On Monday, a panel of the 9th US Circuit Court of Appeals extended the freeze on an order by U. S. District Judge Virginia Phillips halting the enforcement of DADT. The panel of judges was persuaded by the government’s argument that suddenly ending the prohibition on gays and lesbians serving openly in the military could have a deleterious effect.
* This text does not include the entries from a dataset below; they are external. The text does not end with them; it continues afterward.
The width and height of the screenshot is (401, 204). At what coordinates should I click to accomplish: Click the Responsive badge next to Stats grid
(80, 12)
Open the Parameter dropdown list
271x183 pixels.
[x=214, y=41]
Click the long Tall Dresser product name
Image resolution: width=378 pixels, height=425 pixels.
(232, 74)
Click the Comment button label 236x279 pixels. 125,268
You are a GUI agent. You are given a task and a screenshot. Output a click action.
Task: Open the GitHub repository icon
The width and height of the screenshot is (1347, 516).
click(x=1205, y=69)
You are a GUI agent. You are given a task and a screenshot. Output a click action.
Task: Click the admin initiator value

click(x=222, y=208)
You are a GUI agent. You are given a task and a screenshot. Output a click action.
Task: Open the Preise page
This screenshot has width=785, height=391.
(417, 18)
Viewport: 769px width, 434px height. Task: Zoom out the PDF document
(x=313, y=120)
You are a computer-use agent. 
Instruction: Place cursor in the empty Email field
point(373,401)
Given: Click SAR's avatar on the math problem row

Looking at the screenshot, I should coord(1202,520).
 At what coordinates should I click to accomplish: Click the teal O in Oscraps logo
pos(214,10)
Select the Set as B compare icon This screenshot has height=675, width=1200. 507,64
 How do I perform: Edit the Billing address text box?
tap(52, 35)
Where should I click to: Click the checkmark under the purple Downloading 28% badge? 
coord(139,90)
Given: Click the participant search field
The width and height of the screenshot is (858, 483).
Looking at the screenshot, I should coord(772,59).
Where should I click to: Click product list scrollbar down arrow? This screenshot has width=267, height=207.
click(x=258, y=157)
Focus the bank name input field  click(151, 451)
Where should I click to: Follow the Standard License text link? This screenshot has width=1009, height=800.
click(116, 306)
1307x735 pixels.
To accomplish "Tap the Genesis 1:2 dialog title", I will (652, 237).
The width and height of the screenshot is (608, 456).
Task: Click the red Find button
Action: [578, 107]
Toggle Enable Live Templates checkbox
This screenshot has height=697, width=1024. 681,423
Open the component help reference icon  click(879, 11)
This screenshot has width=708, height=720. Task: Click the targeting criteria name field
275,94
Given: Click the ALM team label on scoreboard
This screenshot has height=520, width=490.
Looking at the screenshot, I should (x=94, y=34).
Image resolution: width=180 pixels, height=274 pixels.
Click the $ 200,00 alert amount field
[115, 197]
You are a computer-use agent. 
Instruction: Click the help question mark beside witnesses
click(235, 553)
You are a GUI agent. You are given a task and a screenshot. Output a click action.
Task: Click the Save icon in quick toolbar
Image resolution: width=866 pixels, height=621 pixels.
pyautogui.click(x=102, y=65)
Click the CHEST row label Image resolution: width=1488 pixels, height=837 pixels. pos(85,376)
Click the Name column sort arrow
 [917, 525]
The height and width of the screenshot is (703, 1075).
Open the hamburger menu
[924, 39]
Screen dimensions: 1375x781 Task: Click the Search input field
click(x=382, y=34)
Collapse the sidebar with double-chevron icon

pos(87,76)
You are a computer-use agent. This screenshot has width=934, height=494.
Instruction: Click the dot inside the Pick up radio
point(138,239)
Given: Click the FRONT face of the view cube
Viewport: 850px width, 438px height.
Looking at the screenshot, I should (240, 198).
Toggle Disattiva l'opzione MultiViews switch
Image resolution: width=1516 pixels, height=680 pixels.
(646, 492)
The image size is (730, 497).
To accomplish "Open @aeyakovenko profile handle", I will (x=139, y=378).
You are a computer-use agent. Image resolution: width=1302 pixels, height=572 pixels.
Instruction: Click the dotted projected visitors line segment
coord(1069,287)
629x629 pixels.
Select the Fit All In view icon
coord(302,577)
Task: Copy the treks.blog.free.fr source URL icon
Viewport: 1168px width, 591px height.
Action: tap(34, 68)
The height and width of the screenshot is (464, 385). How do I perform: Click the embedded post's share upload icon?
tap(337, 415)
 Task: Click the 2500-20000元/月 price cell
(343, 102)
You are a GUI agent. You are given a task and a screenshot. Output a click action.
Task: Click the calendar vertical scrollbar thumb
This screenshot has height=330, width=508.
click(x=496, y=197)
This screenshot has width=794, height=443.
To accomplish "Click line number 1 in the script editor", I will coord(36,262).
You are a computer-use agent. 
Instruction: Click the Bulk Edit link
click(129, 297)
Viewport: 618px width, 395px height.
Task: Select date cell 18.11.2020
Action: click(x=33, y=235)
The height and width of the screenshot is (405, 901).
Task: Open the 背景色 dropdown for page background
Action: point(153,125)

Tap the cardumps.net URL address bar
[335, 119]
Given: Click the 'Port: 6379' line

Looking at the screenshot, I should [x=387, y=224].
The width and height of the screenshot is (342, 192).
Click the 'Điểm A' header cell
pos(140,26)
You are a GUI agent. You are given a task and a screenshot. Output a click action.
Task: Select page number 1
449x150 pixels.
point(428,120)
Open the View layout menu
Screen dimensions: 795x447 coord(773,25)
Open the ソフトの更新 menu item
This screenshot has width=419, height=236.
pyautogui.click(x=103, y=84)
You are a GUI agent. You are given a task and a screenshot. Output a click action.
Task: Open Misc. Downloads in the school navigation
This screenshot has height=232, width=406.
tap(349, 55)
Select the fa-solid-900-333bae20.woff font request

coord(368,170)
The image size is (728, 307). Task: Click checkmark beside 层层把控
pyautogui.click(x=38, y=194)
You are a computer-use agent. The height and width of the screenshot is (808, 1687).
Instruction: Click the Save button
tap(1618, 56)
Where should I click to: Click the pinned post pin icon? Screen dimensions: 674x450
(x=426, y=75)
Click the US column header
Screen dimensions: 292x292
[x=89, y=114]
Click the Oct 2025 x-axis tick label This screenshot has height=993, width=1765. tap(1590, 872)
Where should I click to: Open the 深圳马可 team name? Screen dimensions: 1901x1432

In their majority order, Judges Diarmuid F. O’Scannlain and Stephen S. Trott wrote the following:
– “The public interest in enduring orderly change of this magnitude in the military – if that is what is to happen – strongly militates in favor of a stay.”
– “Furthermore, if the administration is successful in persuading Congress to eliminate (the policy), this case and controversy will become moot.”
Dan Woods, the lawyer for the Log Cabin Republicans who brought the suit, said the decision was “a disappointment not only to us, but also to all homosexual service members who bravely put themselves in harm’s way so that we can all enjoy the constitutional rights and freedoms that they themselves are being denied.” Woods also said that he would discuss whether to appeal the ruling to the U. S. Supreme Court with his clients.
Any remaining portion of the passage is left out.